Hepatic encephalopathy (HE) is a brain dysfunction caused by liver insufficiency and/or portosystemic shunts. Between 30%-40% of patients with cirrhosis will present overt HE during their lifetime. While the pathophysiology of HE is not entirely understood, three critical factors have been identified: hyperammonaemia, systemic inflammation and oxidative stress by glutaminase gene alterations. Minimal HE is defined by the presence of signs of cognitive abnormalities in a patient without asterixis or disorientation; it can only be diagnosed with neuropsychological or psychometric tests. The diagnosis of overt HE is based on clinical examination with clinical scales. Currently, only overt HE should be routinely treated.

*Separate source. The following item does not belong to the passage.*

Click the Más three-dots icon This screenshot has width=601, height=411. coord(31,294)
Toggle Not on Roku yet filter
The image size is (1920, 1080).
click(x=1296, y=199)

The aims of treatment in an acute episode should be to improve the mental status, identify and treat the precipitating factor, reduce duration and limit consequences. Treatment strategies are targeted at reducing ammonia production and/or increasing its elimination. Even though minimal HE has negative effects on the patient's quality of life and effects on prognosis, indications for treatment are still controversial. There are still many unanswered questions regarding the pathophysiology and management of HE. We should also endeavor to develop more accurate and objective diagnostic methods for overt HE that would permit early detection and help improve outcomes on quality of life and economic burden.

Keywords: Classification; Diagnosis; Liver cirrhosis; Physiopathology; Therapeutics.